■ **Selected text**:
Background

During the first wave of the SARS-CoV-2 pandemic, about 30% of hospitalized COVID-19 patients were admitted to intensive care units (ICU) for acute respiratory failure and most of them were ventilated [1]. Hospital-acquired pneumonia (HAP) and ventilator-associated pneumonia (VAP) are the most common healthcare-associated infections in ICU patients and leading causes of death [2]. COVID-19 ICU patients typically experience long stays and are widely exposed to corticosteroids and other immunosuppressive drugs resulting in an increased risk of VAP and HAP [3]. Persistent fever, high C-reactive protein and procalcitonin levels, and highly disturbed X-ray images, all associated with COVID-19, complicate the diagnosis of co/superinfections [4]. Thus, empirical treatment, which may include broad-spectrum antibiotics, is frequently introduced for 48-72 h before obtaining the results of the microbiological analyses [5]. Rapid characterization of bacteria causing infections is thus pivotal in the management of severe COVID-19 patients, and thus the appropriate use of antibiotics [6]. BioFire® FilmArray® Pneumonia plus Panel (bioMérieux, France) is a rapid multiplex PCR (mPCR), directly performed on respiratory samples, allowing detection of 18 bacteria, 9 viruses, and 7 antibiotic resistance genes within 1.5 h.

■ **Information**:
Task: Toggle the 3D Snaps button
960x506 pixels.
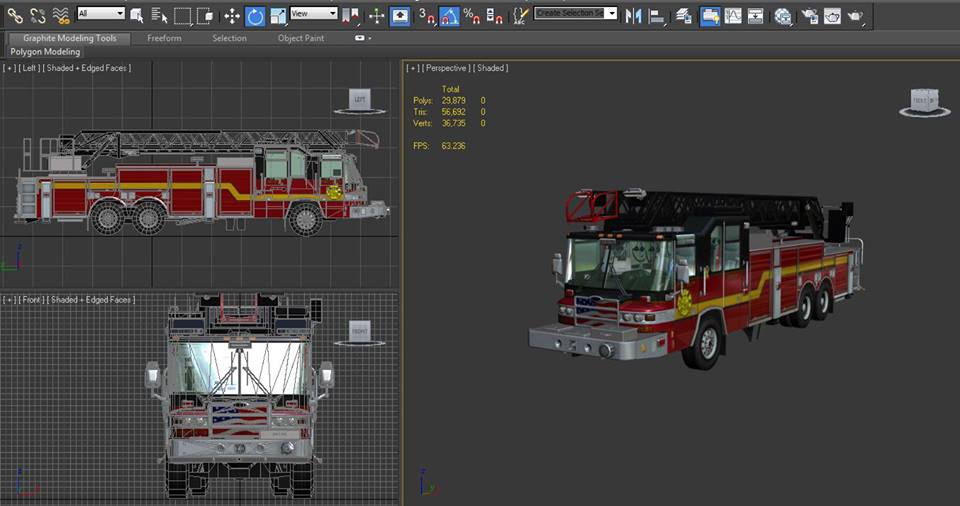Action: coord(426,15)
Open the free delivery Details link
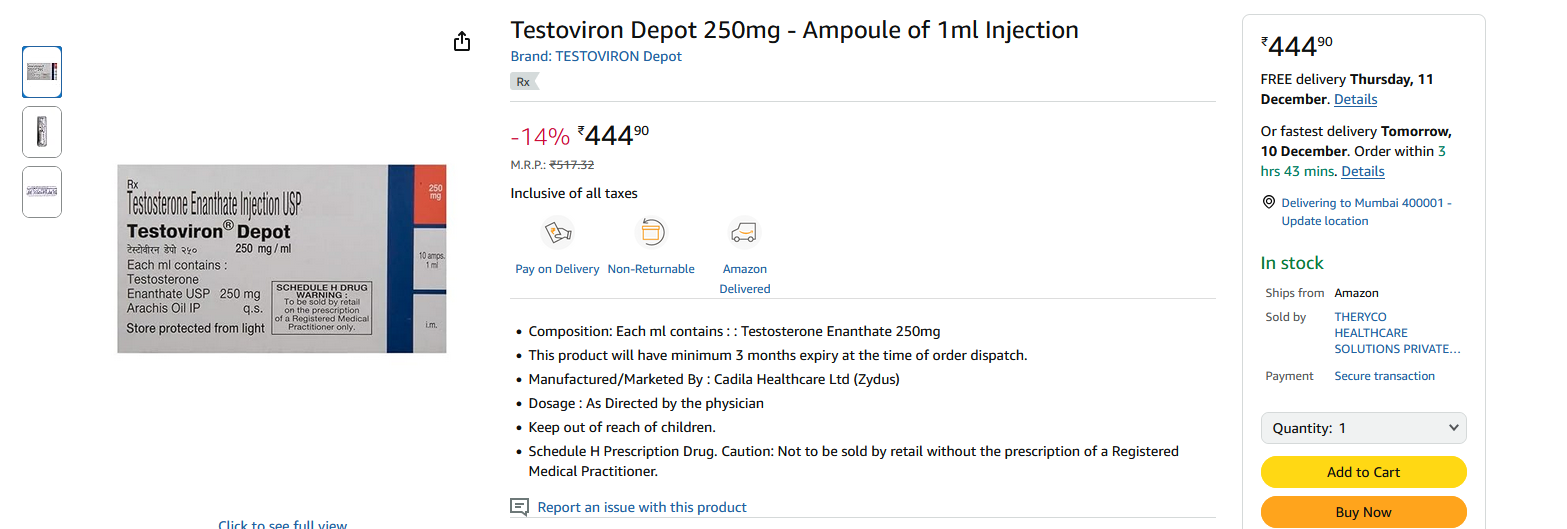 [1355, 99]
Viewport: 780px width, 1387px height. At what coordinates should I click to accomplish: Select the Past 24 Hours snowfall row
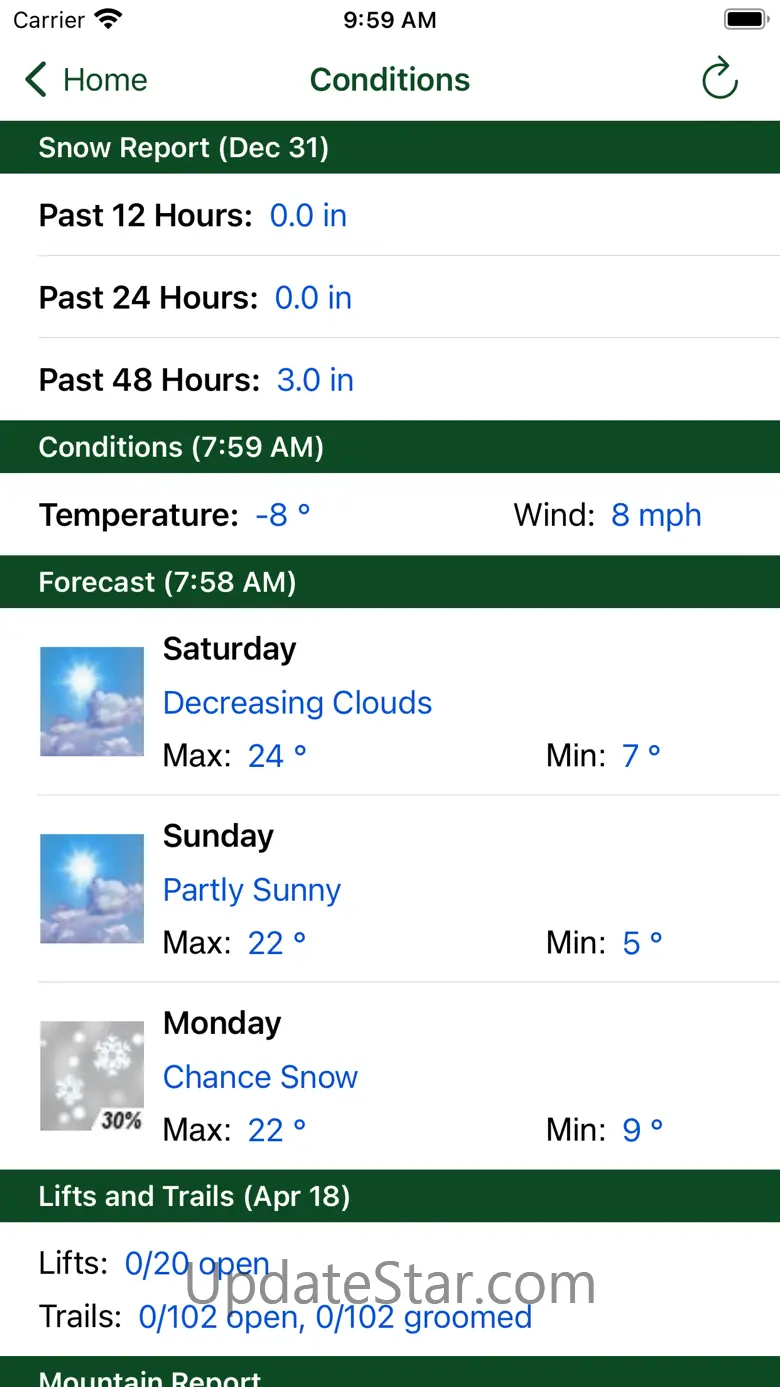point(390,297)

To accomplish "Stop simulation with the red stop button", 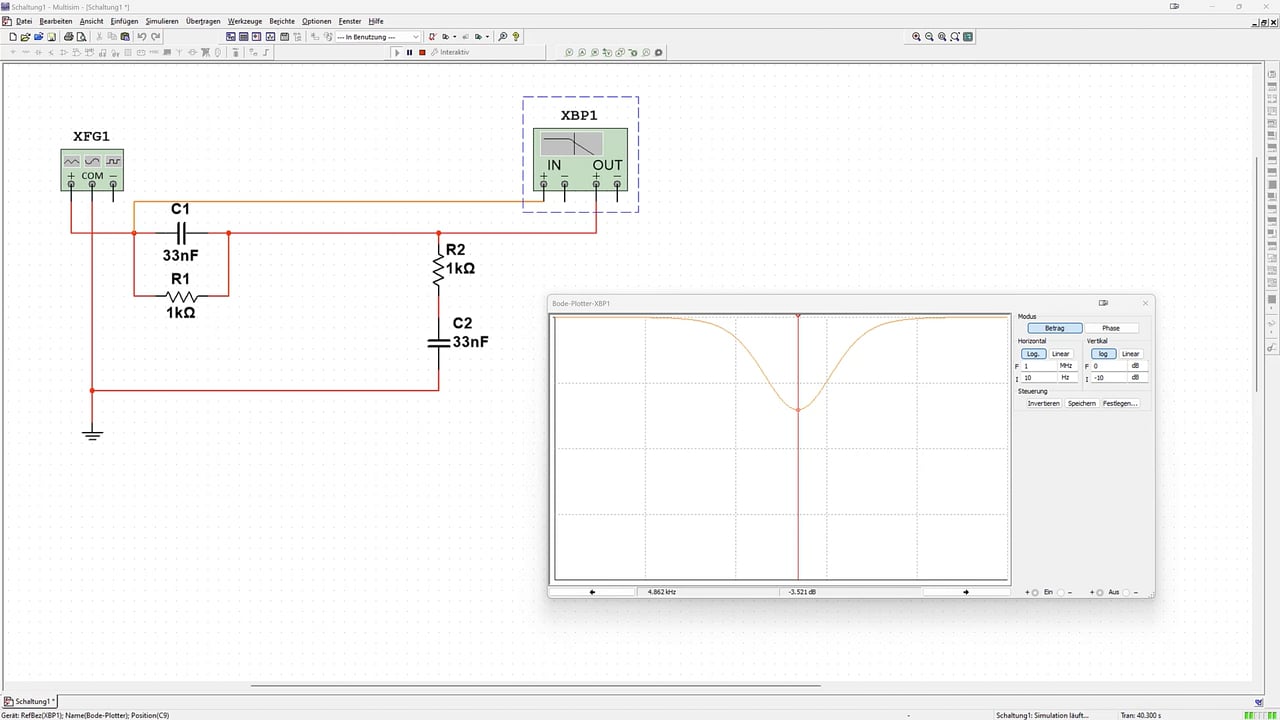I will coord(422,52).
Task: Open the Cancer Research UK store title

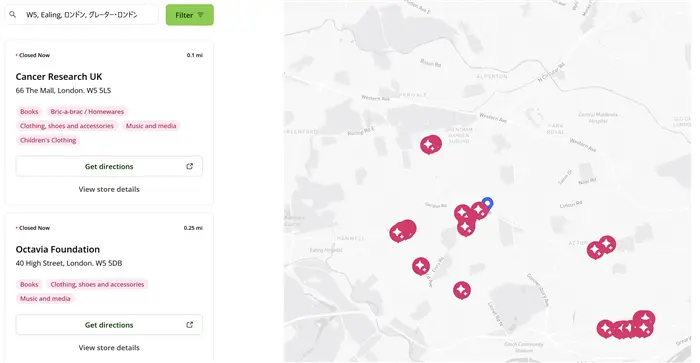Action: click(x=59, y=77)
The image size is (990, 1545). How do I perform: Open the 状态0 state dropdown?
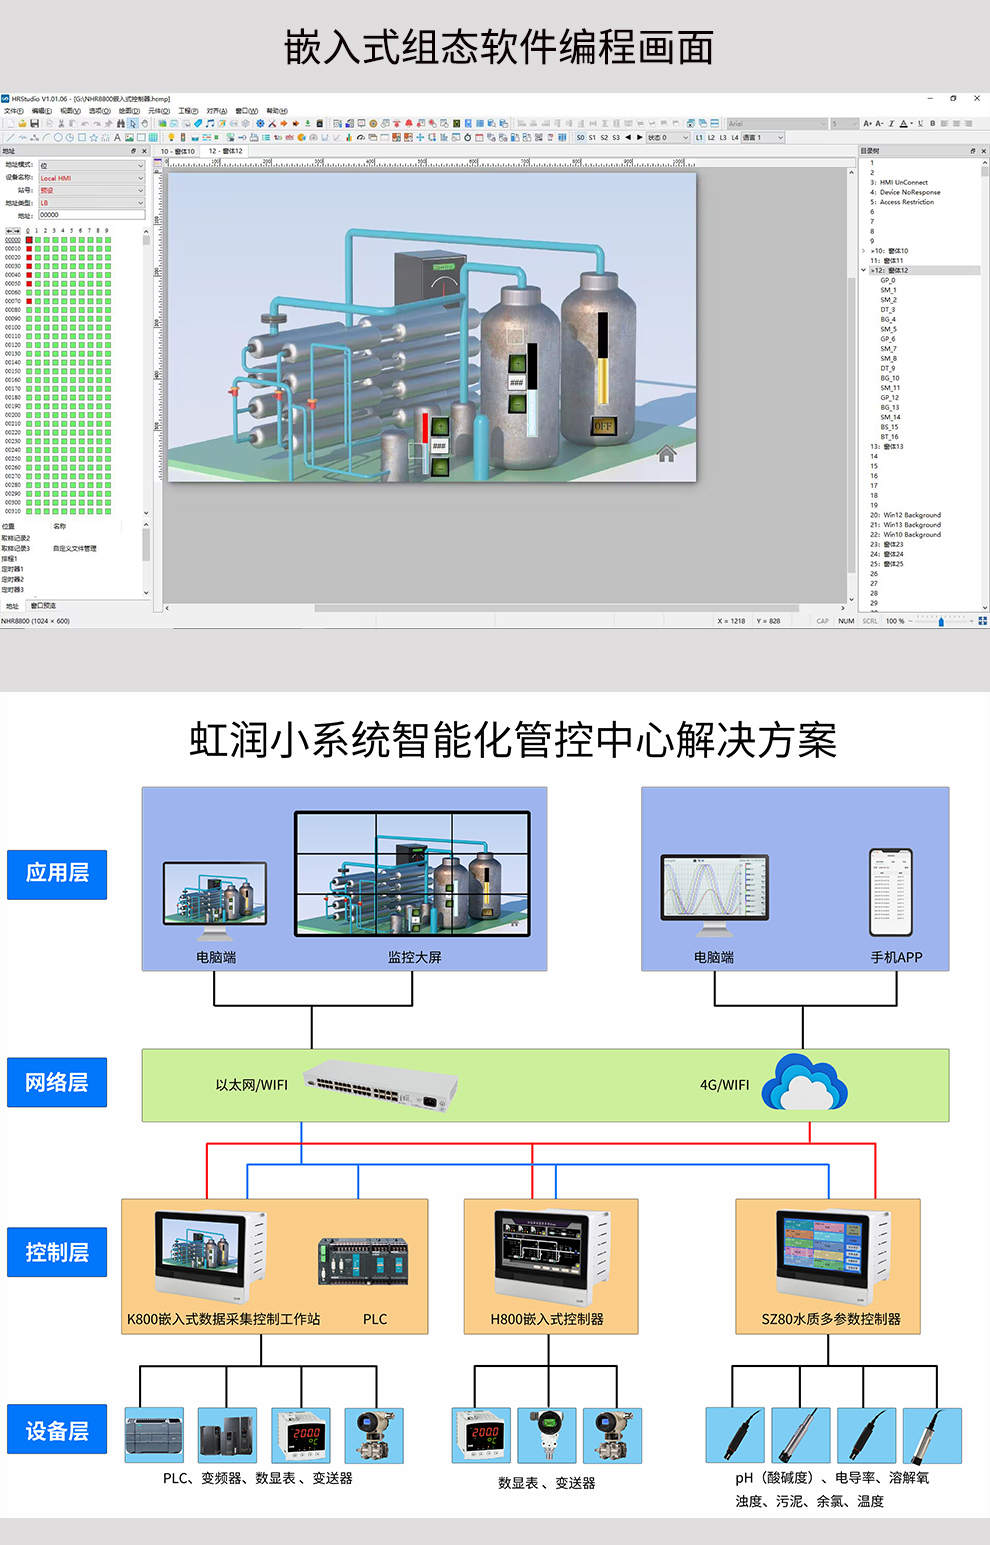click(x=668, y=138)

■ **What you need to do**: Copy out, word for word, the entire background section on pneumonia in ICU patients with COVID-19.

■ **Solution for this problem**:
Background

During the first wave of the SARS-CoV-2 pandemic, about 30% of hospitalized COVID-19 patients were admitted to intensive care units (ICU) for acute respiratory failure and most of them were ventilated [1]. Hospital-acquired pneumonia (HAP) and ventilator-associated pneumonia (VAP) are the most common healthcare-associated infections in ICU patients and leading causes of death [2]. COVID-19 ICU patients typically experience long stays and are widely exposed to corticosteroids and other immunosuppressive drugs resulting in an increased risk of VAP and HAP [3]. Persistent fever, high C-reactive protein and procalcitonin levels, and highly disturbed X-ray images, all associated with COVID-19, complicate the diagnosis of co/superinfections [4]. Thus, empirical treatment, which may include broad-spectrum antibiotics, is frequently introduced for 48-72 h before obtaining the results of the microbiological analyses [5]. Rapid characterization of bacteria causing infections is thus pivotal in the management of severe COVID-19 patients, and thus the appropriate use of antibiotics [6]. BioFire® FilmArray® Pneumonia plus Panel (bioMérieux, France) is a rapid multiplex PCR (mPCR), directly performed on respiratory samples, allowing detection of 18 bacteria, 9 viruses, and 7 antibiotic resistance genes within 1.5 h.